**Task brief**.
In the discussion of the speed of light, which years mark the span it says it took to work the matter out?

# start of Selected extract

So, it seems to be that unless you conveniently forget that light is an electromagnetic wave, there is no possible way for the speed of light to be anything but c no matter what direction it is going.

Is this a reasonable conclusion? Why or why not?

If it were really that simple it wouldn't have taken almost a half-century (1861 to 1905) to figure it out... You have the benefit of more than a century (1905 to now) of hindsight and unimpeachable experimental results to support your conviction that Einstein's second postulate is the only reasonable way to reconcile the first postulate and Maxwell's electrodynamics.

That experience is leading you to make the leap from "the laws of physics are the same in all inertial frames" to "there is no preferred frame" without even noticing that it's a leap. Why shouldn't the measured value of the permeability and permittivity constants and hence the speed of light differ slightly according to your velocity relative to some hypothetical ether? (Consider that the laws of hydrodynamics are the same in all inertial frames, but any sailor knows that the frame in which you are at rest relative to the water is special). In denying that possibility you're making an assumption subject to validation through experiments equivalent to Michelson-Morley.

# end of Selected extract
# start of Supplied entries

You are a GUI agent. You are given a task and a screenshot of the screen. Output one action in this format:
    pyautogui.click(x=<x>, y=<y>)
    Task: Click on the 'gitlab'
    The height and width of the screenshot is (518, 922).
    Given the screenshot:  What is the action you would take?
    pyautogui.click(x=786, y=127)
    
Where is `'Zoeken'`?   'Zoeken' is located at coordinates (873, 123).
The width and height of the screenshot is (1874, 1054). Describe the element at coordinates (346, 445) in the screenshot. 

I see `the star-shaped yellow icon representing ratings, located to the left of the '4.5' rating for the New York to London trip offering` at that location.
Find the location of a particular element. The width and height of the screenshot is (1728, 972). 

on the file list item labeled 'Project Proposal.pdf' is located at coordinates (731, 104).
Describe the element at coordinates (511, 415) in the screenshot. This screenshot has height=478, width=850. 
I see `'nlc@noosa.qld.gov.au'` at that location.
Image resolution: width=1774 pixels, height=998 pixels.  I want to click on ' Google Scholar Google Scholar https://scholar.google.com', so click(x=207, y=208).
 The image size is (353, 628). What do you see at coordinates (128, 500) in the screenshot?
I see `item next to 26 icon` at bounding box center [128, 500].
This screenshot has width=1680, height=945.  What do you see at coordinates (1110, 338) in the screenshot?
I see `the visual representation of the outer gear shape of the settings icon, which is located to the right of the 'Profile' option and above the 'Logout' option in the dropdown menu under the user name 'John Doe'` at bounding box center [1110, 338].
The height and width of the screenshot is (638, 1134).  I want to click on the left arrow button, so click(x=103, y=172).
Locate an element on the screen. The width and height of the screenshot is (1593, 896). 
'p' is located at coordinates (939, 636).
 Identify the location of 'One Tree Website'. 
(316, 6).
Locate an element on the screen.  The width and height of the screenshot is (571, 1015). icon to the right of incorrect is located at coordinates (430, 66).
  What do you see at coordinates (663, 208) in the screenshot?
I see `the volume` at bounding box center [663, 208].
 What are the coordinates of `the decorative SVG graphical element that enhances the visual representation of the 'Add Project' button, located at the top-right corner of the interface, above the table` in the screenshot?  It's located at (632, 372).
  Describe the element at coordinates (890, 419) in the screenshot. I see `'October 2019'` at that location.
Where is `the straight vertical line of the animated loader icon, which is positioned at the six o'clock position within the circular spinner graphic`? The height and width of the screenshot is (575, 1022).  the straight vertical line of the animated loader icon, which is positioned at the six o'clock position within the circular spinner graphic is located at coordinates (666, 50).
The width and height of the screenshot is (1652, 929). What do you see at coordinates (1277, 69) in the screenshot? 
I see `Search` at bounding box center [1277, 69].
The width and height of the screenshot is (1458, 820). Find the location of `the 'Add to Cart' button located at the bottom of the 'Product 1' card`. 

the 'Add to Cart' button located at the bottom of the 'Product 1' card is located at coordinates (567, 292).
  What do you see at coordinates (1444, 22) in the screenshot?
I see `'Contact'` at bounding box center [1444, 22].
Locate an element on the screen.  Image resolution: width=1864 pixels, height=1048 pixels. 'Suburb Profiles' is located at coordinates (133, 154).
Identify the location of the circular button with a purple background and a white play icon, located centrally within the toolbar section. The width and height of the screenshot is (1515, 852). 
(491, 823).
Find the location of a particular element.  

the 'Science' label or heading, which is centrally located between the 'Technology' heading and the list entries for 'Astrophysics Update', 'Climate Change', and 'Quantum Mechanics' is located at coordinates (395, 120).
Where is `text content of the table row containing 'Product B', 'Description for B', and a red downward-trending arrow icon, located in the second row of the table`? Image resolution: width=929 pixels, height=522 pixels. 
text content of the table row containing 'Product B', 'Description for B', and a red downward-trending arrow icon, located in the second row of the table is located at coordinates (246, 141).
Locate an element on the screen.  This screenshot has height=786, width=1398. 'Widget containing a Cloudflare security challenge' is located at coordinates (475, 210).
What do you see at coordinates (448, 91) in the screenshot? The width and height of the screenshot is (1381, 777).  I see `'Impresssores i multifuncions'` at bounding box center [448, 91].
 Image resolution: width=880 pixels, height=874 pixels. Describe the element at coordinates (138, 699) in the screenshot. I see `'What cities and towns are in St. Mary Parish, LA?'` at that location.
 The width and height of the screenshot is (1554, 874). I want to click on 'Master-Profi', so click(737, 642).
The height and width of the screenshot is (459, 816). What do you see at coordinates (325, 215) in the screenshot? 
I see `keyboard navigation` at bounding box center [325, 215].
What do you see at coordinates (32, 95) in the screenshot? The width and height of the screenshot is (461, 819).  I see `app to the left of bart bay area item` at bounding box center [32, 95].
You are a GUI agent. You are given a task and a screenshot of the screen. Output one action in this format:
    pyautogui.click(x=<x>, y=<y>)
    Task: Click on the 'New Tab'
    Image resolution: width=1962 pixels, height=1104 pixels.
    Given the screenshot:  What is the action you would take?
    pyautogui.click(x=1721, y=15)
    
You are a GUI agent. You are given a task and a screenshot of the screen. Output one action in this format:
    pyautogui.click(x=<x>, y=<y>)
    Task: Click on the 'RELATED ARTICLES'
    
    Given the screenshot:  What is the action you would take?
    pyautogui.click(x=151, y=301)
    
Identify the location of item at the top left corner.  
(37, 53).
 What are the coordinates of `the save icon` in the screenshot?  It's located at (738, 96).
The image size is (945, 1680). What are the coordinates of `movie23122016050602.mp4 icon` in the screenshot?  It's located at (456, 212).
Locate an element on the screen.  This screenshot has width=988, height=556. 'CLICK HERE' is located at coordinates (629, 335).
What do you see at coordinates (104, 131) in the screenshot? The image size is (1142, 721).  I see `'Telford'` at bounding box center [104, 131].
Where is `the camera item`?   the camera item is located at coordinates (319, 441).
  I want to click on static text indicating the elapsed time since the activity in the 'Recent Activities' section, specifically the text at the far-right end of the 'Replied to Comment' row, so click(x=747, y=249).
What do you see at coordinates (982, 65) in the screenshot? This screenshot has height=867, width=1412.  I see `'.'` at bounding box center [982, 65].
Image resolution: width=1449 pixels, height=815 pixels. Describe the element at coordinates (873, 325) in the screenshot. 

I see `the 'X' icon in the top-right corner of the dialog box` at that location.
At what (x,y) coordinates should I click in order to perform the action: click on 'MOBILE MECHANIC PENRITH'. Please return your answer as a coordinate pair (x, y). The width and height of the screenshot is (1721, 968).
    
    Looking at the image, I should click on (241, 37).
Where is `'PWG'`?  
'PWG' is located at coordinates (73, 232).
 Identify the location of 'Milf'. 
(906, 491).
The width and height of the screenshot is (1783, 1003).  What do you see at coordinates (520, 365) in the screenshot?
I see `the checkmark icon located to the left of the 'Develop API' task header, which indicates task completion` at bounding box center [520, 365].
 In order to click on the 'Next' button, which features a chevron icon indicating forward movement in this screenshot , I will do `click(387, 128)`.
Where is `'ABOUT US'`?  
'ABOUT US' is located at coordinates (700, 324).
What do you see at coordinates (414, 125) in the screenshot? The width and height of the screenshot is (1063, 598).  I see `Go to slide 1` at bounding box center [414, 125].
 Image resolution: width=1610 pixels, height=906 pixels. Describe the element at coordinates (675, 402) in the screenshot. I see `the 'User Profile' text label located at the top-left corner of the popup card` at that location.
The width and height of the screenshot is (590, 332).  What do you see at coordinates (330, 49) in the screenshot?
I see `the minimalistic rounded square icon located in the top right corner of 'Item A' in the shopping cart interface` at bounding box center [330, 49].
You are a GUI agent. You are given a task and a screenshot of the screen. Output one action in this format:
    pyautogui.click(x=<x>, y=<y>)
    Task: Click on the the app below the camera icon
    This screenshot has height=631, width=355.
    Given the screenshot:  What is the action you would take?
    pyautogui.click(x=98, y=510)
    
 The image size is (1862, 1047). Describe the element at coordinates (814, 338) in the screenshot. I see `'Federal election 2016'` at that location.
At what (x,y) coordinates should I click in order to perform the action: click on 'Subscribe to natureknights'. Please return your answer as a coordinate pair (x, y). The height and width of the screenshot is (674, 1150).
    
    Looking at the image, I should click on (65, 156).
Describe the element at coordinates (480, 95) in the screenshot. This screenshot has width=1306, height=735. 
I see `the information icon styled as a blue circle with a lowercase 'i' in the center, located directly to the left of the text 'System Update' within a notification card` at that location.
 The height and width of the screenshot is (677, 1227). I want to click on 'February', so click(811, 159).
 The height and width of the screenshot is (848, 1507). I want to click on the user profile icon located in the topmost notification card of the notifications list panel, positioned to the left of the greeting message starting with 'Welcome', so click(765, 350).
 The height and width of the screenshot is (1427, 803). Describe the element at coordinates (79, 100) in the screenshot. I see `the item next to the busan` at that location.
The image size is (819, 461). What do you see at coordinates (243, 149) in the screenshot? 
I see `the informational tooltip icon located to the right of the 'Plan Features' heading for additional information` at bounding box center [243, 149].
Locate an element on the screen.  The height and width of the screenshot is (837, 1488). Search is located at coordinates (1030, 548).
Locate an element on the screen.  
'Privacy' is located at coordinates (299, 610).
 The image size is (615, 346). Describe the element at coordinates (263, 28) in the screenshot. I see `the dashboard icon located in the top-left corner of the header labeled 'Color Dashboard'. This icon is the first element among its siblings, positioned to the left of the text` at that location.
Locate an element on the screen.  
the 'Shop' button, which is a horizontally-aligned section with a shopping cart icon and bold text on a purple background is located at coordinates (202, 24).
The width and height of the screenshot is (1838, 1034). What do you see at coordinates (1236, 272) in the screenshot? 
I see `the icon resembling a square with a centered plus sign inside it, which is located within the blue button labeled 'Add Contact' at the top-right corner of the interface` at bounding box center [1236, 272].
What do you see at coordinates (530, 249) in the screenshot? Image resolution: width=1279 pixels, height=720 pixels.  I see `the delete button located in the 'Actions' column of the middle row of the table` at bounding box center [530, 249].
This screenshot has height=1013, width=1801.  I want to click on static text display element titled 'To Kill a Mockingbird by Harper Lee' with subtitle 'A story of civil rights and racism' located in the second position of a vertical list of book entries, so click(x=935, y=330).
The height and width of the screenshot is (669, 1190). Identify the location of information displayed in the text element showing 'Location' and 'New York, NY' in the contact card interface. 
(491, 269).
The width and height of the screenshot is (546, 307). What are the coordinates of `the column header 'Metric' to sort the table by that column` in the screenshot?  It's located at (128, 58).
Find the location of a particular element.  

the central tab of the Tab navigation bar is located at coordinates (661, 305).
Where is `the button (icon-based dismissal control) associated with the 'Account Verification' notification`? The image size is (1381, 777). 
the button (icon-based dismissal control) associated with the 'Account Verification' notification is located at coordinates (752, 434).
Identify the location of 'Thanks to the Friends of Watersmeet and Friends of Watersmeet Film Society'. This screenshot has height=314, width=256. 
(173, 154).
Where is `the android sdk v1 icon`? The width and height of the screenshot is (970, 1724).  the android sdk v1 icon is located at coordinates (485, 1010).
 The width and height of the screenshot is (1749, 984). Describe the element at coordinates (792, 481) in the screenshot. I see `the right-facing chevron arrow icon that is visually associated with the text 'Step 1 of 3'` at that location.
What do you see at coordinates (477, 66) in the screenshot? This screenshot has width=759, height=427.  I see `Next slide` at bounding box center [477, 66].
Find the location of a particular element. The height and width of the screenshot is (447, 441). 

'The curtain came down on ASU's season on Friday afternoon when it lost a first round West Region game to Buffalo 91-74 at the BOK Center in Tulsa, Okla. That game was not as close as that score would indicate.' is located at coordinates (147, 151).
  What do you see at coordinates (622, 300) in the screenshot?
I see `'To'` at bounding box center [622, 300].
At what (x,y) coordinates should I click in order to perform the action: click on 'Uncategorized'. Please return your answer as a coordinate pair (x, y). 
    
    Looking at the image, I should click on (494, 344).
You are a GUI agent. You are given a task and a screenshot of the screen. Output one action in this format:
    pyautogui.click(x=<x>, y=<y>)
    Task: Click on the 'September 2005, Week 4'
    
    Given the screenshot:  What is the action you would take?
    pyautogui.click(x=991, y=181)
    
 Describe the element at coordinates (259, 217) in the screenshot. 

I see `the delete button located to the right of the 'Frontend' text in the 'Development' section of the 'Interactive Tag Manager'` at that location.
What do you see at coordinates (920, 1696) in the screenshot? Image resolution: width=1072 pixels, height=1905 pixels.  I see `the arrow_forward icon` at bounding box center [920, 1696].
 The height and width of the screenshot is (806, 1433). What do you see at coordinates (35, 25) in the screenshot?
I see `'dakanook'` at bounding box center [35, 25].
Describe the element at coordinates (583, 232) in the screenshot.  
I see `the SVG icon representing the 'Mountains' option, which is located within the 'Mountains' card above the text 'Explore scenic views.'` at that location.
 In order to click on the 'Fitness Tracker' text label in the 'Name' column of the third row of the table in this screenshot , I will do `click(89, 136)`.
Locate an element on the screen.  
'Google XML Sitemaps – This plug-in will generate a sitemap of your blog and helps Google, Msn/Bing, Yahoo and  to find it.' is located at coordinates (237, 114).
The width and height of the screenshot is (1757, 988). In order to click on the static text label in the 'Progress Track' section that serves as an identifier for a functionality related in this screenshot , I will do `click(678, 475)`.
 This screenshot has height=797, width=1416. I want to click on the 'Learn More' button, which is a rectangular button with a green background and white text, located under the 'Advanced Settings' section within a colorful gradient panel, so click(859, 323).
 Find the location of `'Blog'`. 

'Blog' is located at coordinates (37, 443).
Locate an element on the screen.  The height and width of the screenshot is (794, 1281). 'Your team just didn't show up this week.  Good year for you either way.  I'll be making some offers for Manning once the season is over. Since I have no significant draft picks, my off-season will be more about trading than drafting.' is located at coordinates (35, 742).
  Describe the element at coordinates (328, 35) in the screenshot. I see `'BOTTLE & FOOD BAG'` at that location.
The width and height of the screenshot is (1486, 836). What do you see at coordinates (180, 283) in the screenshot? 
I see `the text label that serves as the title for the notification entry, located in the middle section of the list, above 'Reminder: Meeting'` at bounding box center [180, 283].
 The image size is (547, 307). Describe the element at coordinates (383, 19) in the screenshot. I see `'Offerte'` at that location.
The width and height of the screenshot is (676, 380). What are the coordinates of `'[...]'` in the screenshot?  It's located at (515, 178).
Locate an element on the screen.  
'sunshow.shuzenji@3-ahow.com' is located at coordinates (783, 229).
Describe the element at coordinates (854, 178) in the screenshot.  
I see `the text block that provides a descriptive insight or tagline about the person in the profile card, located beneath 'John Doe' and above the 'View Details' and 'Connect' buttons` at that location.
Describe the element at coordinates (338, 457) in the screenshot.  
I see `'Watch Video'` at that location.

# end of Supplied entries

**Answer to this exercise**.
1861 to 1905, almost a half-century.